Rezension

Nahezu ein Thriller

Verräterisches Lavandou -

Verräterisches Lavandou
von Remy Eyssen

Das hat nun wirklich nichts mehr mit beschaulicher Provence-Idylle, einem Gläschen Rosé und Boule spielen zwischen harmloser Ermittlung in der flirrenden Mittagshitze der sommerlichen Cote d‘Azur zu tun…

Die Gendarmerie national von Le Lavandou und Medecin legiste Leon Ritter müssen sich mit einem ganz besonders grauenvollen Leichenfund beschäftigen. Ein perfider Mörder hat eine grausam zugerichtete Mädchenleiche am Strand platziert, sowie Hinweise, die alle Alarmglocken schrillen lassen. Ein zweiter Leichenfund, erschreckende Parallelen zu einem Jahre zurückliegenden Fall und tatsächlich gleich mehrere Verdächtige rufen die Aufmerksamkeit des gesamten Polizeiapparates auf den Plan.

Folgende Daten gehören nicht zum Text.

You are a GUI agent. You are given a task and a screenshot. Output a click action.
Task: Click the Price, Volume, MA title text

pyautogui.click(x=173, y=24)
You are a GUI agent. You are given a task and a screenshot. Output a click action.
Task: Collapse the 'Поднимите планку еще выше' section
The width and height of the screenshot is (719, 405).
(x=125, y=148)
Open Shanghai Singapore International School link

Polizeichef Zerna ist wie immer an einer möglichst zügigen und öffentlichkeitswirksamen Auflösung interessiert und wie immer von der Gründlichkeit und der Tendenz zur Hinterfragung aller Fakten von Isabell Morell und vor allem Leon Ritter nicht zu begeistert. Ein furioser und dramatischer Showdown fehlt diesmal ebenfalls nicht und so langsam muss man in Frage stellen, wie beschaulich denn Le Lavandou wirklich ist, wenn hier Jahr für Jahr die absonderlichsten und grausamsten Kriminalfälle auftreten.

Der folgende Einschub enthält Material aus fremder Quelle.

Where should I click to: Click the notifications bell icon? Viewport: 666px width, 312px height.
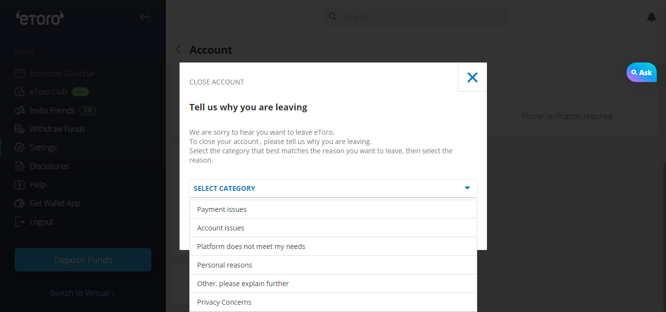(x=651, y=17)
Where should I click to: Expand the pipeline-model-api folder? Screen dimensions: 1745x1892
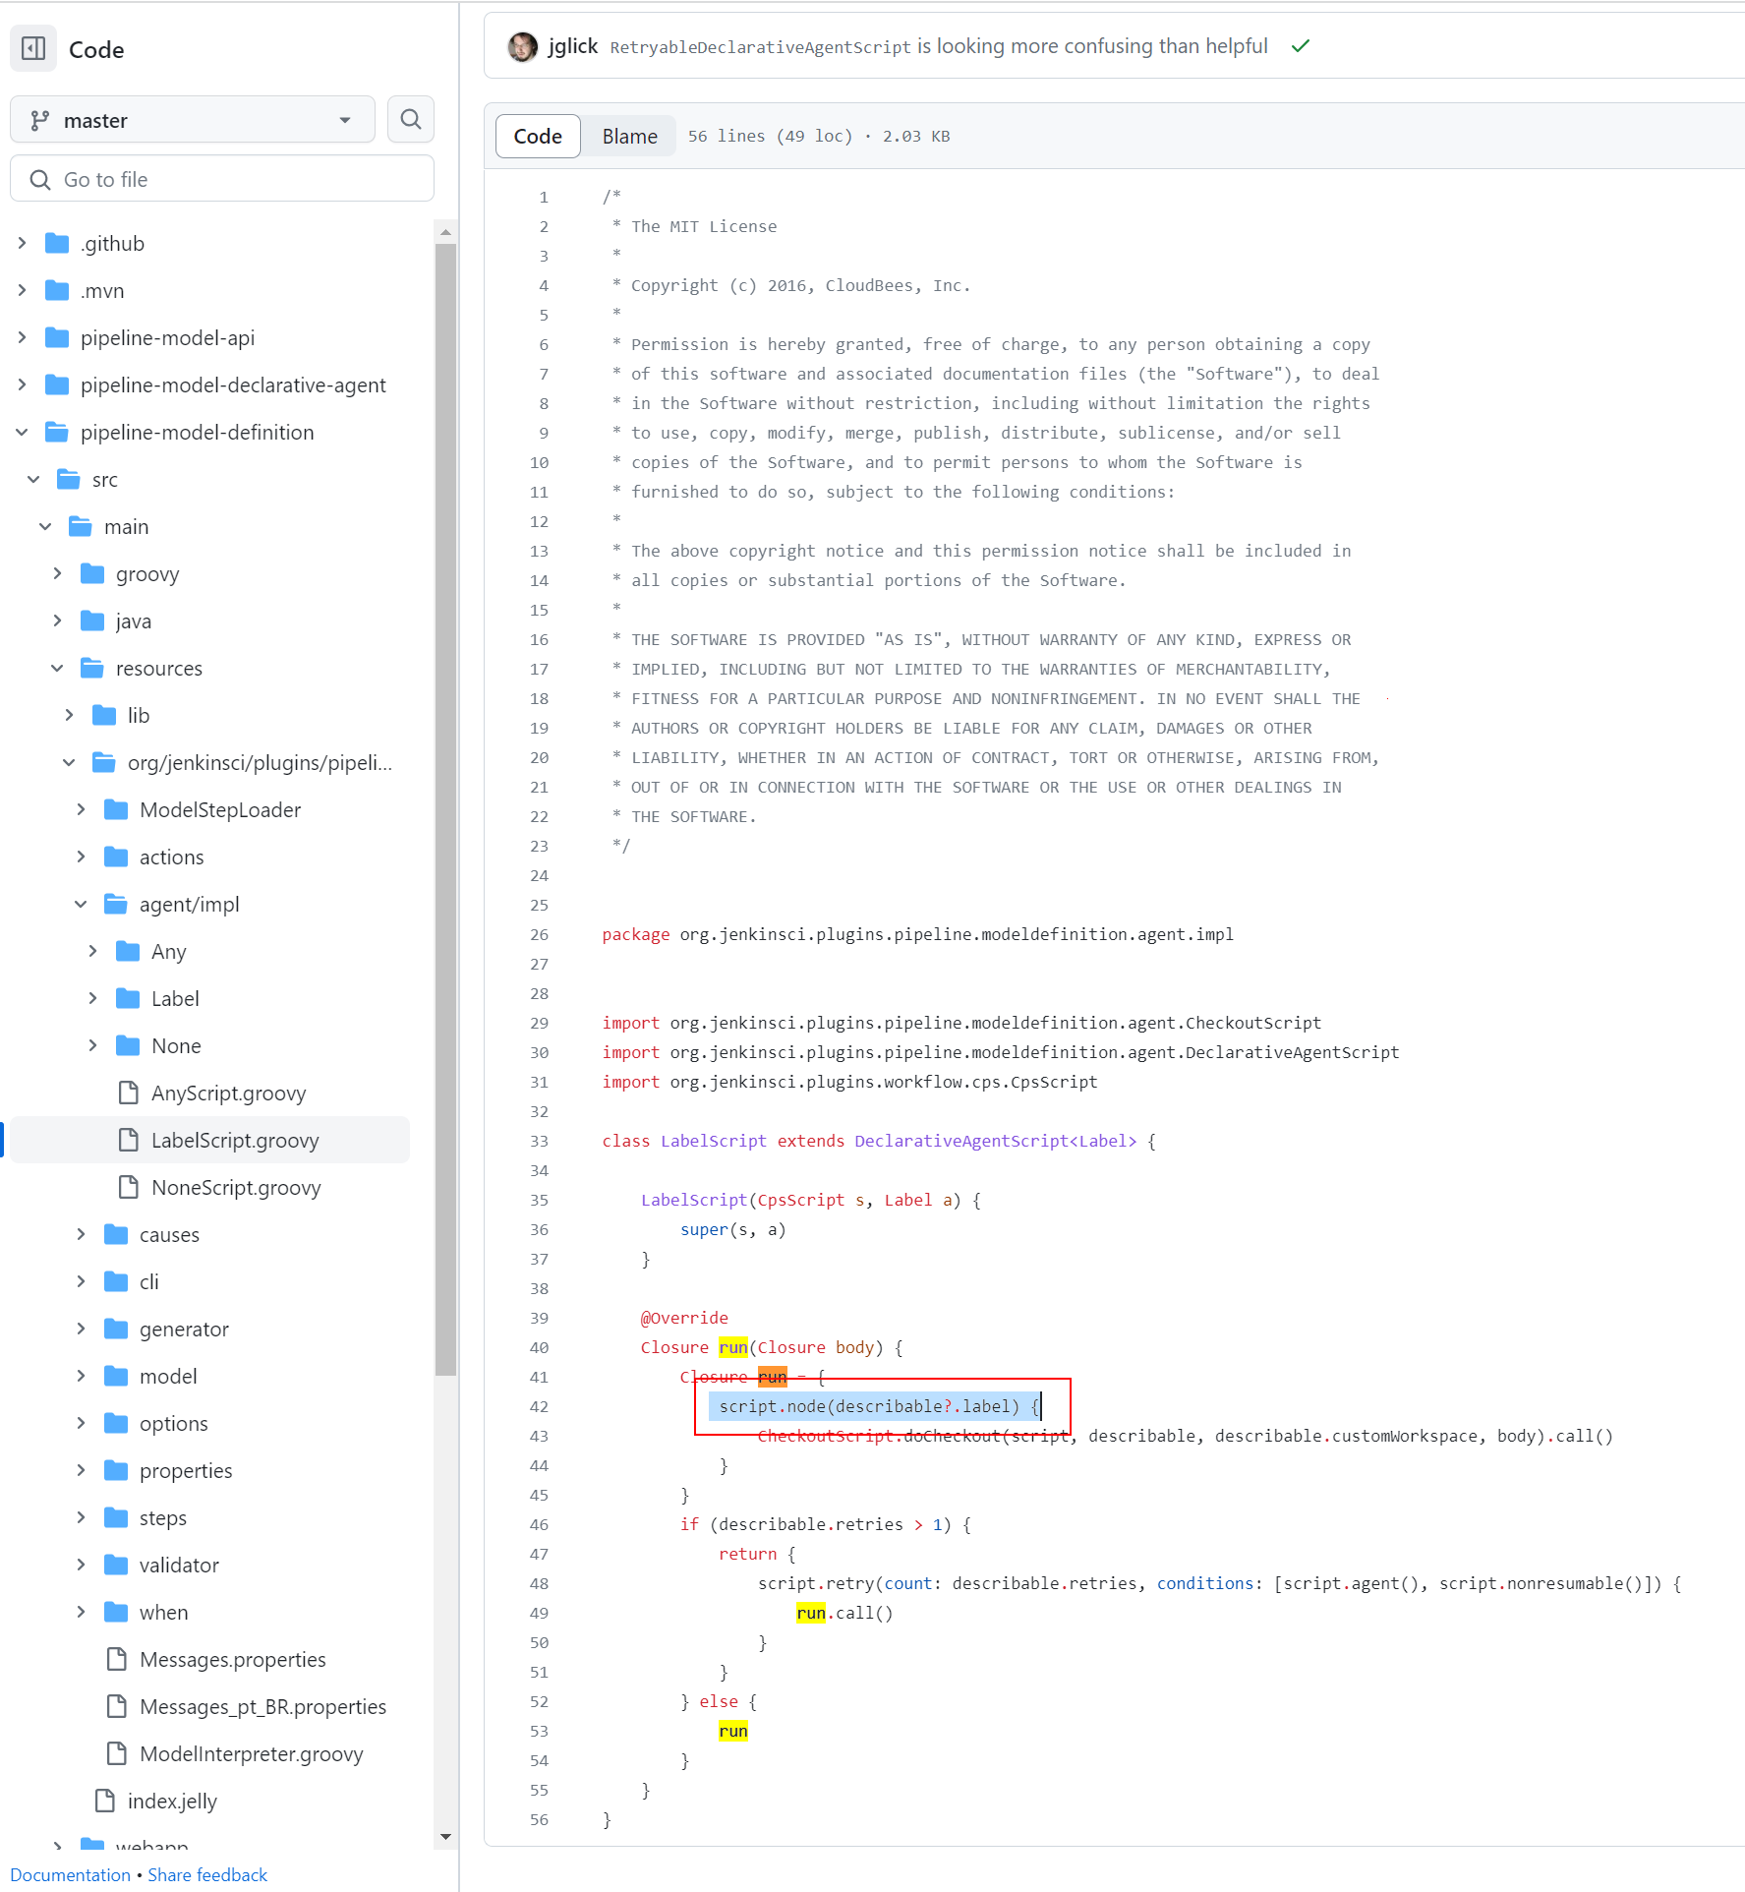coord(22,337)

Ich habe bisher alle Bände der Reihe gelesen und bin begeistert vom diesjährigen Oeuvre des Autors. Generell gefällt mir diese Reihe deshalb so gut, weil es eben nicht nur um Essen und Trinken mit nebenbei bisschen Krimi geht, sondern wirklich die Fälle im Mittelpunkt des Geschehens stehen. Die ist auch hier wieder der Fall, und wie bereits erwähnt, die Grenze zum Thriller ist hier schon recht nahe und äußerst gelungen. Ich mag den Schreibstil des Autors, auch wenn die ein oder andere Wiederholung für mich nicht sein müsste (beispielsweise immer wieder Betonung oder Schilderung der Gedanken Leons zu seinem glücklichen beruflichen Wechsel in die Provence nebst Erwähnung des Wetterberichtes in der FAZ). Spannung existiert über die gesamte Länge des Plots, auch wenn ich diesmal merkwürdigerweise schon früh den richtigen Verdacht hatte. Die Protagonisten sind alle „gute Bekannte“ und handeln nach wie vor ihrem Charakterschema entsprechend und erwartbar – was ich eindeutig schätze in einer langjährigen Reihe, ich brauche da keine großartige Veränderung. Eine Entwicklung findet immer statt und das ist in Ordnung so.

Fazit: sehr guter neuer Band der Reihe, funktioniert aber auch ganz hervorragend als einzeln gelesener Roman, da die Horizontalhandlung nicht zu großen Raum einnimmt, bzw. zu viel voraussetzt.